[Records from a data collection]
•••••

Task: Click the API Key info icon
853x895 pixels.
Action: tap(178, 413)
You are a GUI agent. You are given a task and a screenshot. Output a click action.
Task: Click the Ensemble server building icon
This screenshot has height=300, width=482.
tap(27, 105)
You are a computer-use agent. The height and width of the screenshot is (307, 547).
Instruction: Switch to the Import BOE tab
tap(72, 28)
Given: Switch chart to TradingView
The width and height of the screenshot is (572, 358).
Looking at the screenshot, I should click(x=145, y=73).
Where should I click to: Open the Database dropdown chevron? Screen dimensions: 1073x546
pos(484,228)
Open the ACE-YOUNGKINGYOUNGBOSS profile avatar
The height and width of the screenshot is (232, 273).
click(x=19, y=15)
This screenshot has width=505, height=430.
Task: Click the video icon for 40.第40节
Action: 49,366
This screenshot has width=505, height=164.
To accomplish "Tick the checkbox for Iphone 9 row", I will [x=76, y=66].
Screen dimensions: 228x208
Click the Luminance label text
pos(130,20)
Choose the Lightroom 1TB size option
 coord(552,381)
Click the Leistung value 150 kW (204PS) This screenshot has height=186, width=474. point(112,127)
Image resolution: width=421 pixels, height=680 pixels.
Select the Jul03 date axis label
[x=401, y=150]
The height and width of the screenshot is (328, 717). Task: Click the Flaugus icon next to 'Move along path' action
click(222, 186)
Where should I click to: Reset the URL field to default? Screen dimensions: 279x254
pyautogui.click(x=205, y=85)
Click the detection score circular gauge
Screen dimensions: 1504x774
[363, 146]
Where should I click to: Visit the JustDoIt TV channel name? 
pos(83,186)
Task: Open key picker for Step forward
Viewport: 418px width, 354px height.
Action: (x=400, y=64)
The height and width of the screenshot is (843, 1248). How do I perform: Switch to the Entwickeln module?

•••••

## Exercise
Every word of the data above should be given again, exactly as it stands.

## Answer for the task
Task: Click the API Key info icon
853x895 pixels.
Action: tap(178, 413)
You are a GUI agent. You are given a task and a screenshot. Output a click action.
Task: Click the Ensemble server building icon
This screenshot has height=300, width=482.
tap(27, 105)
You are a computer-use agent. The height and width of the screenshot is (307, 547).
Instruction: Switch to the Import BOE tab
tap(72, 28)
Given: Switch chart to TradingView
The width and height of the screenshot is (572, 358).
Looking at the screenshot, I should click(x=145, y=73).
Where should I click to: Open the Database dropdown chevron? Screen dimensions: 1073x546
pos(484,228)
Open the ACE-YOUNGKINGYOUNGBOSS profile avatar
The height and width of the screenshot is (232, 273).
click(x=19, y=15)
This screenshot has width=505, height=430.
Task: Click the video icon for 40.第40节
Action: 49,366
This screenshot has width=505, height=164.
To accomplish "Tick the checkbox for Iphone 9 row", I will [x=76, y=66].
Screen dimensions: 228x208
Click the Luminance label text
pos(130,20)
Choose the Lightroom 1TB size option
 coord(552,381)
Click the Leistung value 150 kW (204PS) This screenshot has height=186, width=474. point(112,127)
Image resolution: width=421 pixels, height=680 pixels.
Select the Jul03 date axis label
[x=401, y=150]
The height and width of the screenshot is (328, 717). Task: Click the Flaugus icon next to 'Move along path' action
click(222, 186)
Where should I click to: Reset the URL field to default? Screen dimensions: 279x254
pyautogui.click(x=205, y=85)
Click the detection score circular gauge
Screen dimensions: 1504x774
[363, 146]
Where should I click to: Visit the JustDoIt TV channel name? 
pos(83,186)
Task: Open key picker for Step forward
Viewport: 418px width, 354px height.
Action: (x=400, y=64)
The height and width of the screenshot is (843, 1248). How do I perform: Switch to the Entwickeln module?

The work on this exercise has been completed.